Many “anti-aging” cosmetics target collagen in one way or another. Some include hydrolyzed collagen, which is collagen that has been broken down into smaller protein pieces (also called collagen peptides). Others include the precursors (or building blocks) of collagen that your body can use to make more collagen. Still others include compounds that stimulate your skin cells to produce more collagen; some examples include vitamin C (ascorbic acid), alpha hydroxy acids (AHAs), and retinoids (tretinoin, retinol) (Baumann, 2018). And it is not just cosmetics—many of the procedures used for anti-aging, like lasers or chemical peels, also work by stimulating collagen production. Often, an anti-aging treatment will involve some combination of options.

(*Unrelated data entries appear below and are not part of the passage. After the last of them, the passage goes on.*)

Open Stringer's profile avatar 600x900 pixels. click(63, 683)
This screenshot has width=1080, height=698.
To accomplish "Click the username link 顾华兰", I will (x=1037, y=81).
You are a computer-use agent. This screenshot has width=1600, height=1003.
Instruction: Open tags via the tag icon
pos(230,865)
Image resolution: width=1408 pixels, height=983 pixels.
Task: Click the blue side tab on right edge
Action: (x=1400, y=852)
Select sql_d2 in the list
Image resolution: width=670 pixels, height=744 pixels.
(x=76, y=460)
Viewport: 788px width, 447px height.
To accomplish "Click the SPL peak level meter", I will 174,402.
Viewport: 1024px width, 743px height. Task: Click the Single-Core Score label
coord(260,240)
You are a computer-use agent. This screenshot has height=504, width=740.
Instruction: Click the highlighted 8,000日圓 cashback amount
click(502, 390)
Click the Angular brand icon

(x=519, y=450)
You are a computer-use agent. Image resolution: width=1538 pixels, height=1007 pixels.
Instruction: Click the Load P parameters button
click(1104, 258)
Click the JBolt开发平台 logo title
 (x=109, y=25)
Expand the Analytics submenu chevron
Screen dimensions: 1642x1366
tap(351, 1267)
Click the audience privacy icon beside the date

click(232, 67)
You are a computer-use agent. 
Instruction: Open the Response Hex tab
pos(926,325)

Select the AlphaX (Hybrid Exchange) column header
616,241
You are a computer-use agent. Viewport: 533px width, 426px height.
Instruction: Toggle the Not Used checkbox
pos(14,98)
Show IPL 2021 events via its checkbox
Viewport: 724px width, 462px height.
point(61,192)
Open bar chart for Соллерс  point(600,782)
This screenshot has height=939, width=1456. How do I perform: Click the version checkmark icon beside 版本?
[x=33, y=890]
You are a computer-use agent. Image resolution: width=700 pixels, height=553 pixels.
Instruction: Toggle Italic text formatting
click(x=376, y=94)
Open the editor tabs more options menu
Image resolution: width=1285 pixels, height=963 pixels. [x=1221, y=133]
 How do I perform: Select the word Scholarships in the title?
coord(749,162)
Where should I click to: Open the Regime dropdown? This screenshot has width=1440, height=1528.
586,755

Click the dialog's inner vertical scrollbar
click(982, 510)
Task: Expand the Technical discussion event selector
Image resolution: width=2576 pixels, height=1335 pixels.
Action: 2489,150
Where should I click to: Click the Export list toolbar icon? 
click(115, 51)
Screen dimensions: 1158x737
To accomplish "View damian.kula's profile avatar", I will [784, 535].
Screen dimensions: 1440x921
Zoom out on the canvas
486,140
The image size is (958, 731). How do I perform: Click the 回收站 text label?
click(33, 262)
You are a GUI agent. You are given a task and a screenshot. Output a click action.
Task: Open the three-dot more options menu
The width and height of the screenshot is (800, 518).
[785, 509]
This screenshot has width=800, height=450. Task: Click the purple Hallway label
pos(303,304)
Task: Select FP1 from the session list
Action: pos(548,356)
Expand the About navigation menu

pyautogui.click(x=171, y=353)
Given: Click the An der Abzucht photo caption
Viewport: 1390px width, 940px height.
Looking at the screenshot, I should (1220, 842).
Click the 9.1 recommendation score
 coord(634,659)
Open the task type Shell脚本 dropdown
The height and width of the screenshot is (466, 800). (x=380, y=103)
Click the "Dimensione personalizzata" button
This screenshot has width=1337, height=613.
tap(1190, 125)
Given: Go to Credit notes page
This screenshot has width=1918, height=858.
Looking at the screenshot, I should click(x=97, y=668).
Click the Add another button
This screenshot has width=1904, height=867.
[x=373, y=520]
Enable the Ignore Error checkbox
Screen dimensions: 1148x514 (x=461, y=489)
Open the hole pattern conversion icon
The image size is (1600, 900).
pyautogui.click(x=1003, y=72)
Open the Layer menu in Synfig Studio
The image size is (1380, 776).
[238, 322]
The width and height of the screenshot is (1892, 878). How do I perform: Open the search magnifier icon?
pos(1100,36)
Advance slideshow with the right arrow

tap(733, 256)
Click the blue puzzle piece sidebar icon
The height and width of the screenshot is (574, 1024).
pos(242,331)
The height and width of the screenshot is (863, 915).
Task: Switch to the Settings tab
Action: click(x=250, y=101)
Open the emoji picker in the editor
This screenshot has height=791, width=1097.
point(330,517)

Since collagen is so vital in the skin aging process, there ongoing research about how to incorporate collagen supplements into anti-aging treatments. Many animal studies have looked at how hydrolyzed collagen taken by mouth affects the skin. The research shows that oral collagen supplements can increase the health of skin collagen as well as improve skin dryness and inflammation (Vollmer, 2018). Human research also shows a benefit to collagen supplementation. Several studies show that taking hydrolyzed collagen supplements by mouth improved skin elasticity, decreased the number of fine lines and wrinkles, caused smoother skin, increased skin hydration, and reduced the signs of skin aging in the face (Vollmer, 2018).
More research is needed in the area of skin rejuvenation (making the skin look younger) using collagen supplements, but so far the results are promising. However, collagen supplementation is not a magic wand that will reverse the effects of time. Most likely, collagen supplementation will decrease the appearance of aging to some extent and potentially slow down the development of new wrinkles as well as improve some of the other signs of skin aging.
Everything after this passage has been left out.